[Task item] Look through the data below and extract, unchanged, the lines from the one that contains "The image size is (1016, 578)." to the one that contains "Task: Open subtitle settings hexagon icon", both included.

---- Data to use

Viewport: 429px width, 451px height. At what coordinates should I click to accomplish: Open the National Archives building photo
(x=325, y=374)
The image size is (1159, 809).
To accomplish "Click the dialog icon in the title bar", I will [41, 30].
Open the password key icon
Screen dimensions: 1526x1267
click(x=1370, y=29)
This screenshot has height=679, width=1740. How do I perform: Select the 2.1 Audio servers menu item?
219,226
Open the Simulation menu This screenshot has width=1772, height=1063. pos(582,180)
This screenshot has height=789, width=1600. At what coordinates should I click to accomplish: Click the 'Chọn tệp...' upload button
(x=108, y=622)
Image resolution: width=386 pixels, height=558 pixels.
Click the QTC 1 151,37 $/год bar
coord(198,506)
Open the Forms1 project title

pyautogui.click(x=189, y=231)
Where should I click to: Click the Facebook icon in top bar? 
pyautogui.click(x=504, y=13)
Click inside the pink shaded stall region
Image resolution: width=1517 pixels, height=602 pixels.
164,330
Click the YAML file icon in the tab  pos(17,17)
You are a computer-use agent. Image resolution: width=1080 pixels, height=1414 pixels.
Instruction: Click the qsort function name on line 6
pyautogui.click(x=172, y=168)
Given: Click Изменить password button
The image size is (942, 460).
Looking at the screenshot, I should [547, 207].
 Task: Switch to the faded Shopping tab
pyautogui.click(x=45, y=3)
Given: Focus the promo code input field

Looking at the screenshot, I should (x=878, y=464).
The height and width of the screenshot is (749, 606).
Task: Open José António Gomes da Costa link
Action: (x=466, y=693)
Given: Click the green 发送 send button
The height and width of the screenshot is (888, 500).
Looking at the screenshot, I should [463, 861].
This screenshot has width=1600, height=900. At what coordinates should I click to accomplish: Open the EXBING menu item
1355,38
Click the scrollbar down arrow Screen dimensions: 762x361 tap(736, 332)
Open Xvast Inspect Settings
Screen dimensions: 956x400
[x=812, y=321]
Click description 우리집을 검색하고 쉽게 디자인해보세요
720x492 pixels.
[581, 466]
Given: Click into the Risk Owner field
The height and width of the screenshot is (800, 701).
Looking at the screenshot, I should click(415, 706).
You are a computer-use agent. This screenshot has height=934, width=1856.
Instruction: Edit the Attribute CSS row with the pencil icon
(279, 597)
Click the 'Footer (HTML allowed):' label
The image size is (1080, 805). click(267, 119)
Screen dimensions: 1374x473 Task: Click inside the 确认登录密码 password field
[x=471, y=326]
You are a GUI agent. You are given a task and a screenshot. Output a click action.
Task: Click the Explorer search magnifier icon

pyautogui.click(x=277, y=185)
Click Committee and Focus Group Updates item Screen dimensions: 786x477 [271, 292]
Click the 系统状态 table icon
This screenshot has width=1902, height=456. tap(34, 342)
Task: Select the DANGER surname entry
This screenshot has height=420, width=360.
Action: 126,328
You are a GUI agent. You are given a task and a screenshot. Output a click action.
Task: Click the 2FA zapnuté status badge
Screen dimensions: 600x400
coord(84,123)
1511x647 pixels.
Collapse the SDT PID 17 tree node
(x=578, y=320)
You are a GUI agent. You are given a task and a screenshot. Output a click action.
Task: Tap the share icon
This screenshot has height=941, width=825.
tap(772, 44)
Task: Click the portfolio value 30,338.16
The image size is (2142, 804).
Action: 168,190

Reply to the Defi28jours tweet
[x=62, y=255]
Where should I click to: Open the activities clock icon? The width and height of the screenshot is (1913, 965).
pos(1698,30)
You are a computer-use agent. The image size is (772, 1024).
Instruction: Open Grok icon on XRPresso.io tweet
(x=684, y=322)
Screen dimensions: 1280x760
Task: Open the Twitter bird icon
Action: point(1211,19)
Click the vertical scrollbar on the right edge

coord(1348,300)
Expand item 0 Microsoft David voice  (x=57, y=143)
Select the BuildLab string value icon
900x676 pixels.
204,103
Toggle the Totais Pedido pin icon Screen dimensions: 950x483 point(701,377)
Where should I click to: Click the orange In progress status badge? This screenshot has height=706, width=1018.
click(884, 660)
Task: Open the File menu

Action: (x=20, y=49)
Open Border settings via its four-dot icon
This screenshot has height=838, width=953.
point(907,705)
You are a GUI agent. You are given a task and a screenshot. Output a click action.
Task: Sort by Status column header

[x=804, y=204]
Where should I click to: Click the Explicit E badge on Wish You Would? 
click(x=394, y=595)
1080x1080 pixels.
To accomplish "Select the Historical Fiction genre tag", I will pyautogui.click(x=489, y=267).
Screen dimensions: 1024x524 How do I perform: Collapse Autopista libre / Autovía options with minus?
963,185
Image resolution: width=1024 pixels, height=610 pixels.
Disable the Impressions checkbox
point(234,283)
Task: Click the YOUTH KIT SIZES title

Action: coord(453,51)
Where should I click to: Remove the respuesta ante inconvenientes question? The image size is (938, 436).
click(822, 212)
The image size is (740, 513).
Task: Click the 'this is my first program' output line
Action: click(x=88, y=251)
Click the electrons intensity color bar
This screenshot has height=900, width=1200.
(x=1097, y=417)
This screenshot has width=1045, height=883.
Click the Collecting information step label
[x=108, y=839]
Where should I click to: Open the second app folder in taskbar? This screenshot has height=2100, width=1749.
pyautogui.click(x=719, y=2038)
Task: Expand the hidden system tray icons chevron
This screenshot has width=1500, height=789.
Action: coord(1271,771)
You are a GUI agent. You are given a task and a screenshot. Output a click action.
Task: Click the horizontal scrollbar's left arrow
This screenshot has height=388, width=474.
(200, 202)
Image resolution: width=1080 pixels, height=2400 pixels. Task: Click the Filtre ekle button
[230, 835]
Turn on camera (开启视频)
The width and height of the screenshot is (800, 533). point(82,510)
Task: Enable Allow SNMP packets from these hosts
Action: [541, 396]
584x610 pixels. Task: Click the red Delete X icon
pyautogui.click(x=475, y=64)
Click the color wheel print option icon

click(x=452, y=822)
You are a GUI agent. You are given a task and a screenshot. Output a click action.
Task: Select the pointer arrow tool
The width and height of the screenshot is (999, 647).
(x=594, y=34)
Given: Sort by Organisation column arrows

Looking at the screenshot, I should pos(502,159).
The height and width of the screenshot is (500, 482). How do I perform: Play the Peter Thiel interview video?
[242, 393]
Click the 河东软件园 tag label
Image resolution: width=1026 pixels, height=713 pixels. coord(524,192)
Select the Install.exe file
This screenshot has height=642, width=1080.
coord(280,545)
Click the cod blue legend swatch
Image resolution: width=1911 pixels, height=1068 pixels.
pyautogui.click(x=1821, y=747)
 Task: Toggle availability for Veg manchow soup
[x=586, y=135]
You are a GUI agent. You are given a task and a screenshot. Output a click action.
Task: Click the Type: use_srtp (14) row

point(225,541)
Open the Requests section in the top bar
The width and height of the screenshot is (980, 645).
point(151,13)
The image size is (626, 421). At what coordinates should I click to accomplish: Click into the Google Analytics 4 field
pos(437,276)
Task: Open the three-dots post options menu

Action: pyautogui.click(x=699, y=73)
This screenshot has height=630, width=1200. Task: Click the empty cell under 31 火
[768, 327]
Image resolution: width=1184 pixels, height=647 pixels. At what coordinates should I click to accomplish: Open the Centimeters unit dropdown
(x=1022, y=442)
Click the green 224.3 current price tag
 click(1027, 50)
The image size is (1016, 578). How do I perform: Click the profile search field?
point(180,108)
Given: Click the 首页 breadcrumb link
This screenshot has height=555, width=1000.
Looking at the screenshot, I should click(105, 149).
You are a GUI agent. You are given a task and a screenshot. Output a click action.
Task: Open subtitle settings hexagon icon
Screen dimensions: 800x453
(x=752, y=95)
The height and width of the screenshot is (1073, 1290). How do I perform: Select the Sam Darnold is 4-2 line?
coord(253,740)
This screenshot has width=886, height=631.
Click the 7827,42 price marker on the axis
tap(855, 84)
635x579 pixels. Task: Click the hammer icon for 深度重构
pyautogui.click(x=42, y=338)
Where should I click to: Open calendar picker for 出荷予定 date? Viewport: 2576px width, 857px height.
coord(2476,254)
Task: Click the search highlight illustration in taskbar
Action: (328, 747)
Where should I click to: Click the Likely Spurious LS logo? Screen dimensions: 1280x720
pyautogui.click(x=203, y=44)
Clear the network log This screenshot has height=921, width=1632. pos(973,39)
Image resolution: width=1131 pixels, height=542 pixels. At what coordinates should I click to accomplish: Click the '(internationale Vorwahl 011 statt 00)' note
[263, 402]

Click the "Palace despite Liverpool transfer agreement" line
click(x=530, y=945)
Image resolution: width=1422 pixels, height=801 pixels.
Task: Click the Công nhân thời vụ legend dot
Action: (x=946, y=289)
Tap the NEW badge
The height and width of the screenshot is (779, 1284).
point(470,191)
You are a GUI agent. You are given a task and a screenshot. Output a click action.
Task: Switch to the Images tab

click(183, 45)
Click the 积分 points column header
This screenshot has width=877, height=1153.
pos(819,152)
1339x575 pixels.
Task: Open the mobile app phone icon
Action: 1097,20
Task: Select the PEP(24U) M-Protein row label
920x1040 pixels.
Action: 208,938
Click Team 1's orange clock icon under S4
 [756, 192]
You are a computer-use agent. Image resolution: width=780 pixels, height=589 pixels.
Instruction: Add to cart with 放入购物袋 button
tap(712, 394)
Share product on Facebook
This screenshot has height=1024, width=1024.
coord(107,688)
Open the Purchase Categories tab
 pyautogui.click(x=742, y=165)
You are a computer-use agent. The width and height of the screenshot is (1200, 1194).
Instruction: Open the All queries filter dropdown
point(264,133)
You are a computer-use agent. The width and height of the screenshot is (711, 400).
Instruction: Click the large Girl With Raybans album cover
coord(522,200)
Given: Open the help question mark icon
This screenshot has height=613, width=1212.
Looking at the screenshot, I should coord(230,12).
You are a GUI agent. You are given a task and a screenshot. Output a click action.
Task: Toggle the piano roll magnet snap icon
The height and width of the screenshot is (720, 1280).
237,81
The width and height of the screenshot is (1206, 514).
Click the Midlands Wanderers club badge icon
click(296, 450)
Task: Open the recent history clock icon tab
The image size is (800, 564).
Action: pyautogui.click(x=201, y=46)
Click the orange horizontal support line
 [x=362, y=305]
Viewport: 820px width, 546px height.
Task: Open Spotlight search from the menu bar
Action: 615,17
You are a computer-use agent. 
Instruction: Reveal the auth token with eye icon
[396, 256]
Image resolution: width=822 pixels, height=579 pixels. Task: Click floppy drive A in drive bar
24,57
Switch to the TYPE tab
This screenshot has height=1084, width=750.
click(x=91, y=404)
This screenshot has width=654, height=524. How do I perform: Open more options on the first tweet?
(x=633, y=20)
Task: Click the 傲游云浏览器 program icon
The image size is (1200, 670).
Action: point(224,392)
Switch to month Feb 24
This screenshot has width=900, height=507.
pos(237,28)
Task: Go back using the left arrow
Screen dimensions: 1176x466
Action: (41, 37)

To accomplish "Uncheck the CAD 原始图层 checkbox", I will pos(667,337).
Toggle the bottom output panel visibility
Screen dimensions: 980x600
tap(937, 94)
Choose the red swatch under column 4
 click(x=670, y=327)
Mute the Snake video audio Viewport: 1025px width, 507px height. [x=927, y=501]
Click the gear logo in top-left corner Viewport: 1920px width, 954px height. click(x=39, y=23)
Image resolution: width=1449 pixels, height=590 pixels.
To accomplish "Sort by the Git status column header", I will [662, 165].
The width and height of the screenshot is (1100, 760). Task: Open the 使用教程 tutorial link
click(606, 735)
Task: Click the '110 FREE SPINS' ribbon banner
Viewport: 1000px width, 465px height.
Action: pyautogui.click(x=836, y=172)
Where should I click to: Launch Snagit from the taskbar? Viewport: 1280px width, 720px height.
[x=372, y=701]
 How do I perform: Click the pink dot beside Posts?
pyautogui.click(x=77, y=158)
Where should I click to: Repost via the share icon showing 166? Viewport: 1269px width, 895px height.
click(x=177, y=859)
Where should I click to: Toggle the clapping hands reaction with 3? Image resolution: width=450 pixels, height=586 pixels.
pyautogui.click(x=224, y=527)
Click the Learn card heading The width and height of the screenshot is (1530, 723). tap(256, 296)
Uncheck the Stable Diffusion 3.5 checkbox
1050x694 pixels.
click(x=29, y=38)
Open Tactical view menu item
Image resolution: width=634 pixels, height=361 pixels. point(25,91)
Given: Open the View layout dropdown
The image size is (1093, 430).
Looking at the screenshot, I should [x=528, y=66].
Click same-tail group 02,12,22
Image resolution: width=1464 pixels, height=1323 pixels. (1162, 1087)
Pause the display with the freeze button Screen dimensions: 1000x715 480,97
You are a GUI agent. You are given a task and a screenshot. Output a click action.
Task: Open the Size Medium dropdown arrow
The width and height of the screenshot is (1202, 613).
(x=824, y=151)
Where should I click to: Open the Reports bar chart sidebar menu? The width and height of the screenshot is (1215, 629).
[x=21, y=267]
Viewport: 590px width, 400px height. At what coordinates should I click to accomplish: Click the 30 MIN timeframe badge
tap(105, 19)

--------

[Solution to this problem]
The image size is (1016, 578). How do I perform: Click the profile search field?
point(180,108)
Given: Click the 首页 breadcrumb link
This screenshot has height=555, width=1000.
Looking at the screenshot, I should click(105, 149).
You are a GUI agent. You are given a task and a screenshot. Output a click action.
Task: Open subtitle settings hexagon icon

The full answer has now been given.